Aamir Bader Shah received his BS. degree in Electrical Engineering at the NUST University and a Masters degree in Embedded System and Controls from the University of Leicester. He is currently a Ph.D. candidate at the department of Electrical and Computer Engineering at the University of Houston. His current research focuses on predicting remaining useful life in downhole drilling equipment.

Xuqing Wu received the Ph.D. degree in Computer Science from the University of Houston. He is currently an Associate Professor of Computer Information Systems with the College of Technology, University of Houston. Prior to joining the University of Houston in 2015, he was a Data Scientist and Software Engineer of the Energy and IT industry. His research interests include scientific machine learning, probabilistic modeling, and subsurface sensing.

Xin Fu received the Ph.D. degree in computer engineering from the University of Florida, Gainesville, in 2009. She is currently a Professor with the Electrical and Computer Engineering Department, University of Houston, Houston, TX, USA. Her research interests include computer architecture, high-performance computing, hardware reliability and variability, energy-efficient computing, and mobile computing.

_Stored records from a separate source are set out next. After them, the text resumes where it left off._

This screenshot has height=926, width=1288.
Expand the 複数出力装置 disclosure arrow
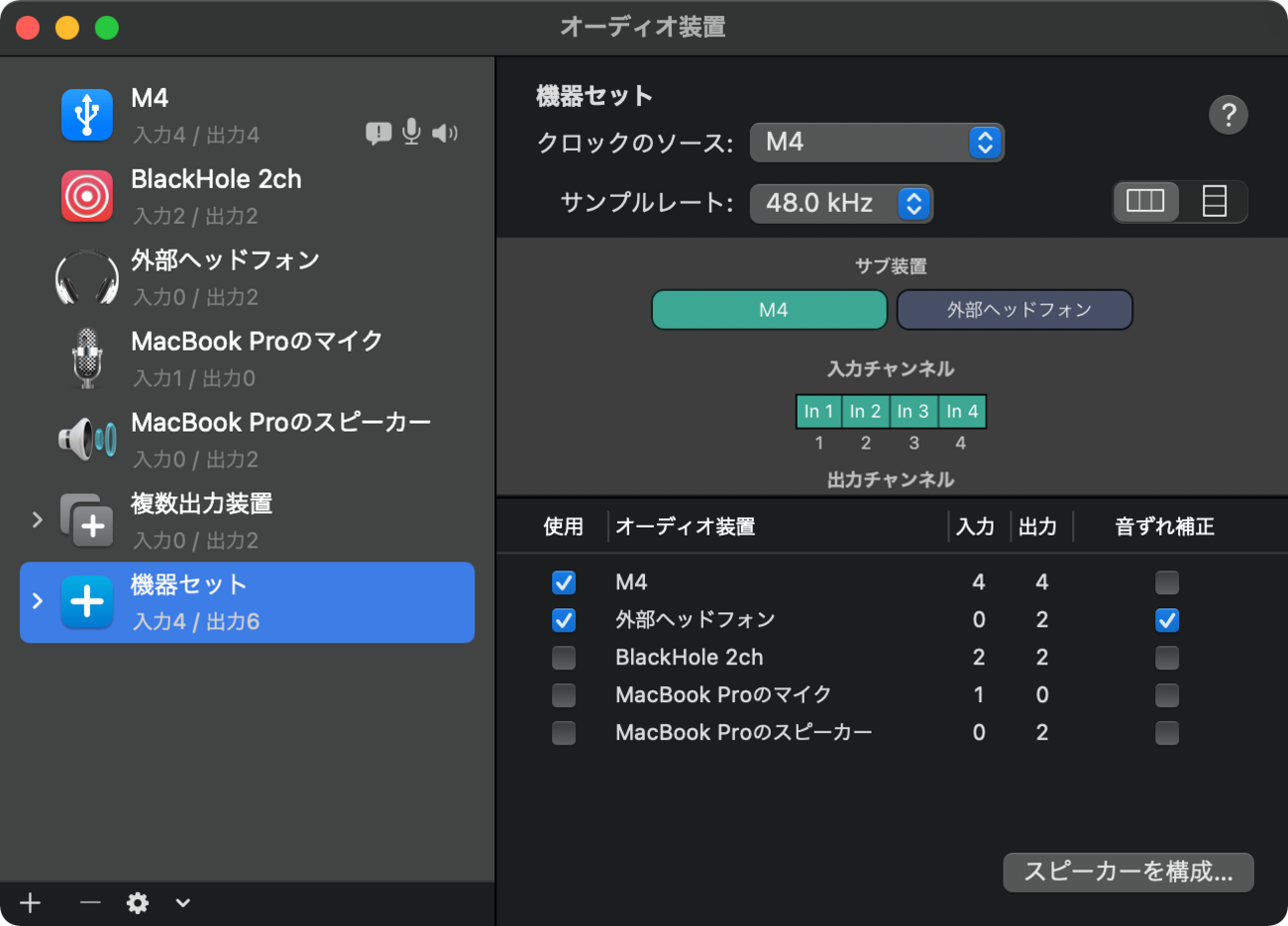pos(38,520)
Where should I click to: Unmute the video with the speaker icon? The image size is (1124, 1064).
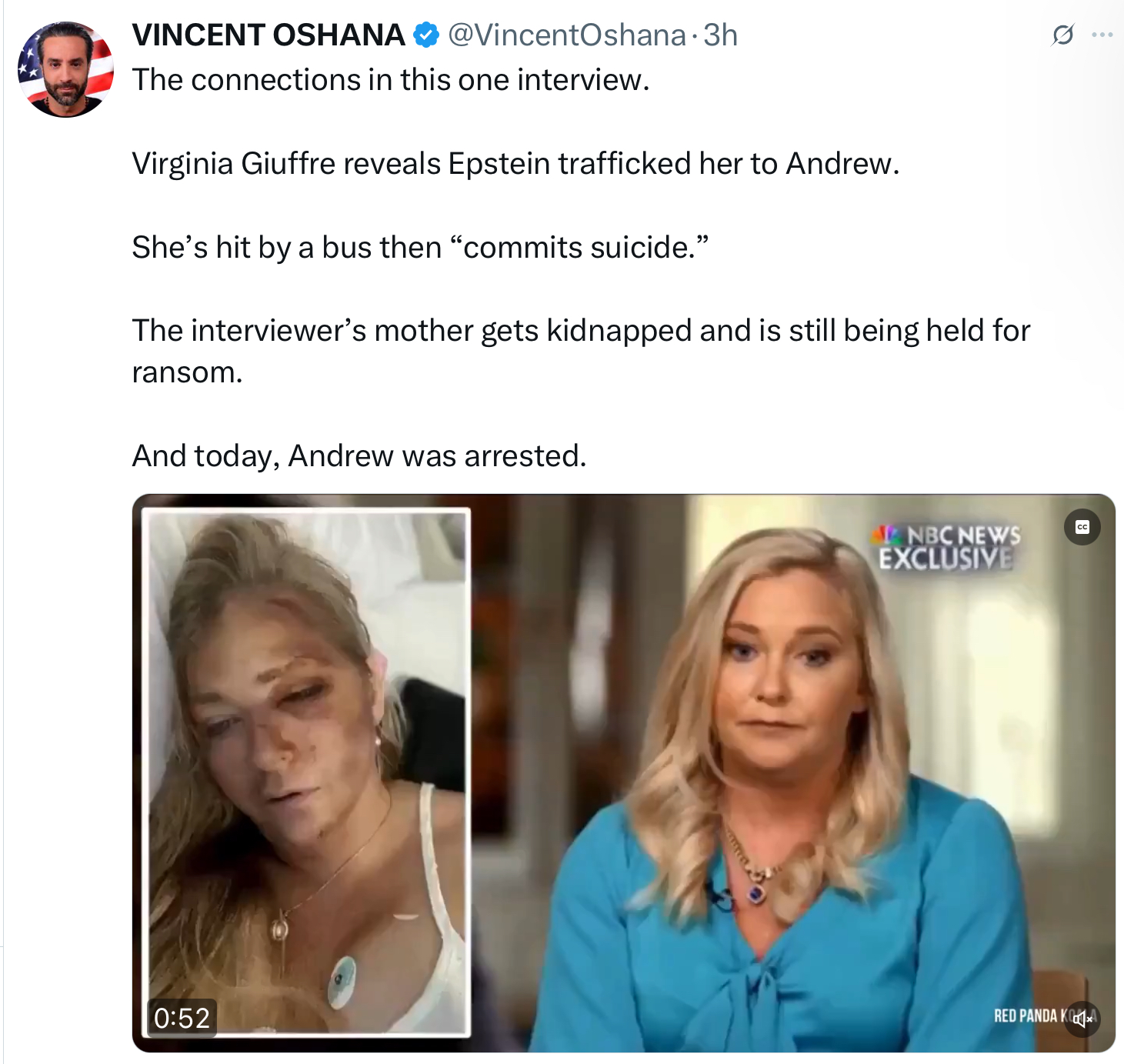pyautogui.click(x=1082, y=1019)
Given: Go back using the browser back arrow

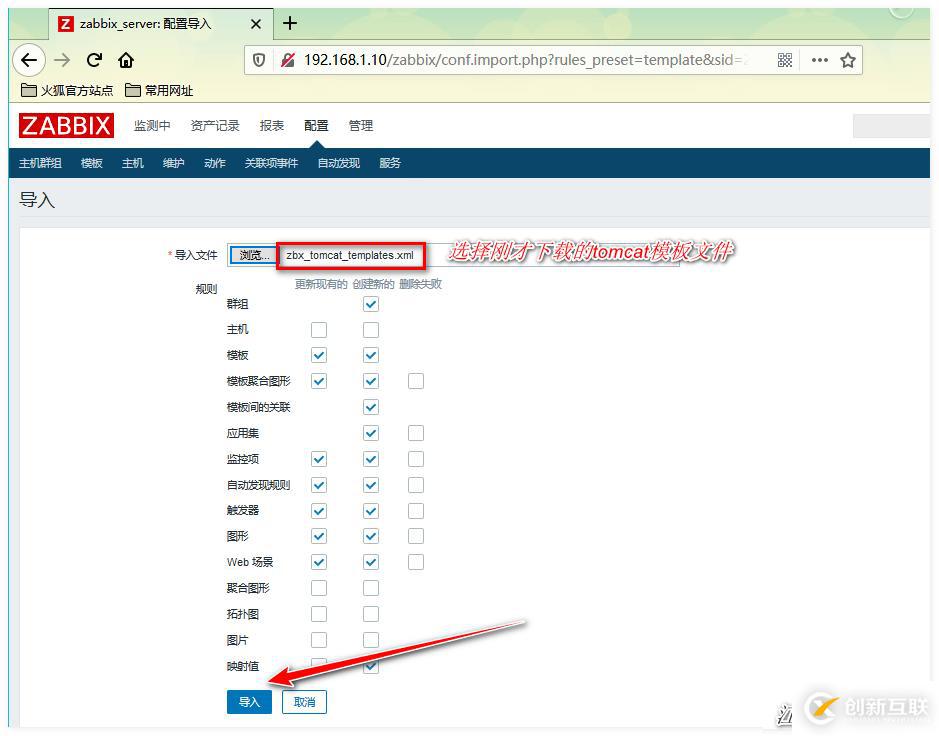Looking at the screenshot, I should click(29, 60).
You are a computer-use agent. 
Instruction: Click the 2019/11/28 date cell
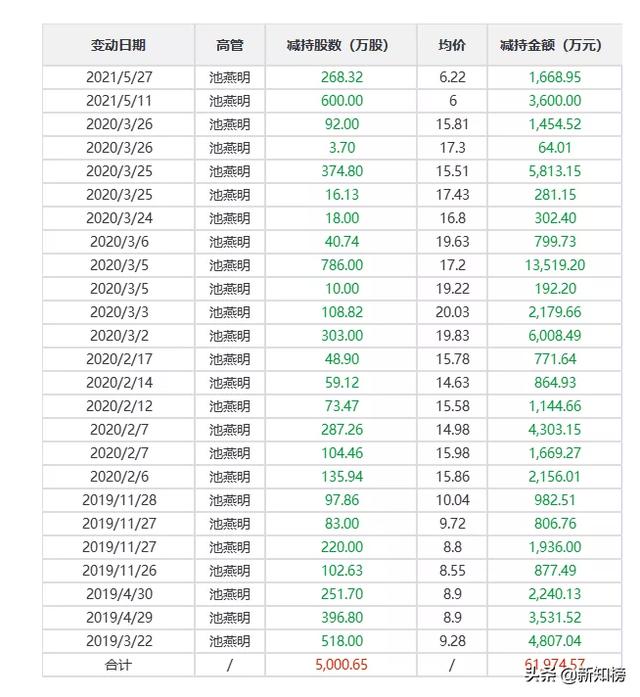coord(118,500)
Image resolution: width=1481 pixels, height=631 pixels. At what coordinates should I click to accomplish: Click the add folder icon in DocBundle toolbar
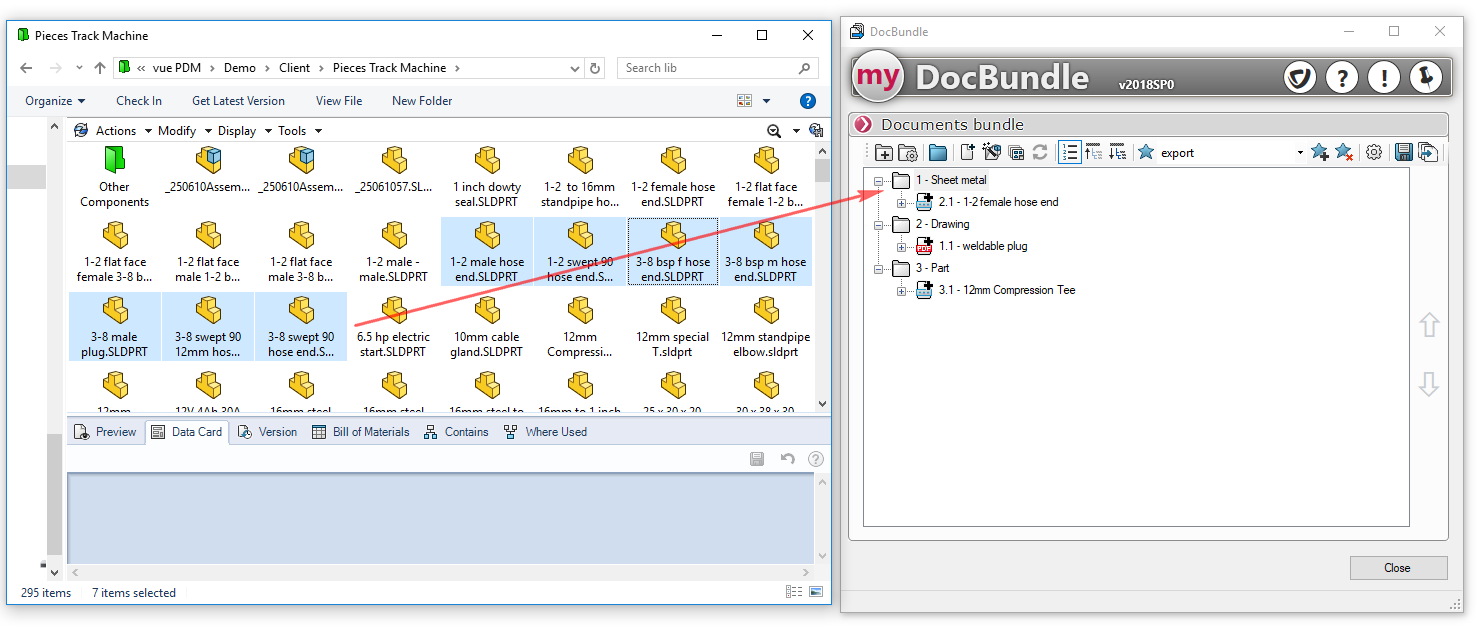884,153
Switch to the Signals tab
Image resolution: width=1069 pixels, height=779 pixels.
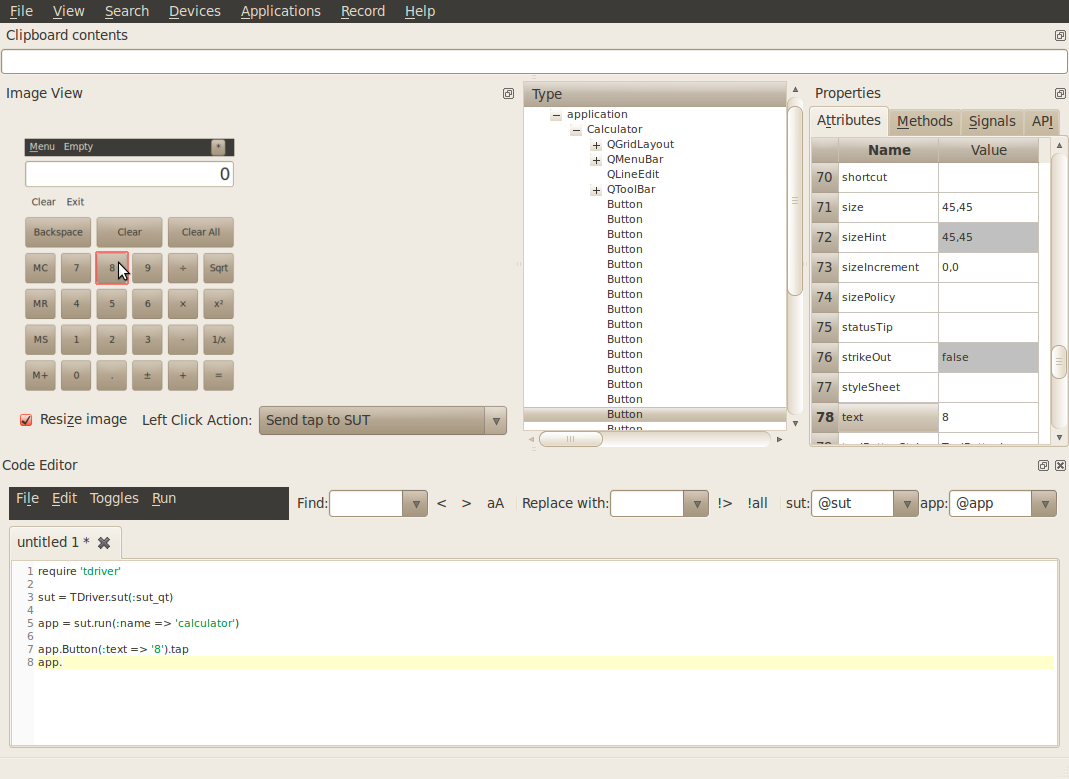pyautogui.click(x=991, y=121)
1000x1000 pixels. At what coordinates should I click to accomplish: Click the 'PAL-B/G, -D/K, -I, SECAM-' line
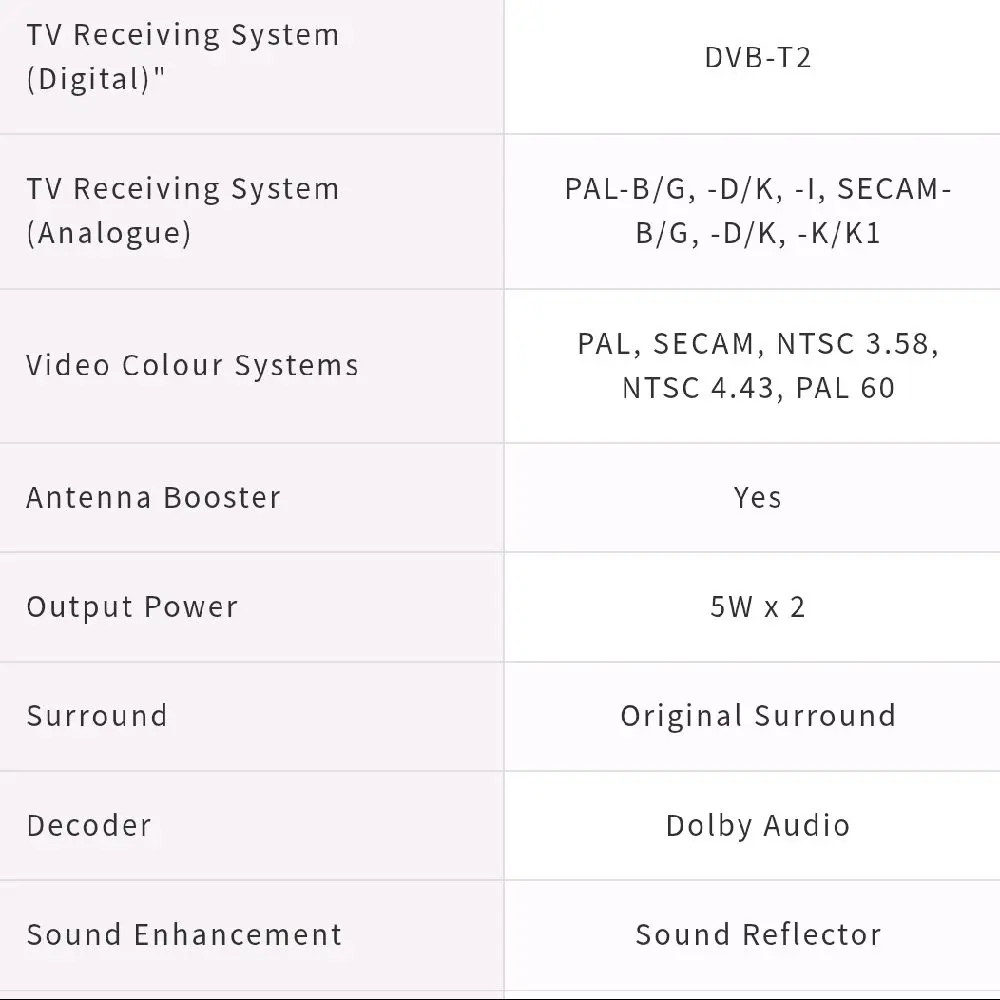tap(757, 189)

Jiefu Chen is an Associate Professor with the Department of Electrical and Computer Engineering, University of Houston. He received the Ph.D. degree in Electrical Engineering from Duke University. From 2011 to 2015, he was a Staff Scientist with Weatherford. He has published over 100 papers in computational electromagnetics, inverse problems, machine learning, oilfield data analytics, seismic data processing, subsurface wireless communication, and well logging.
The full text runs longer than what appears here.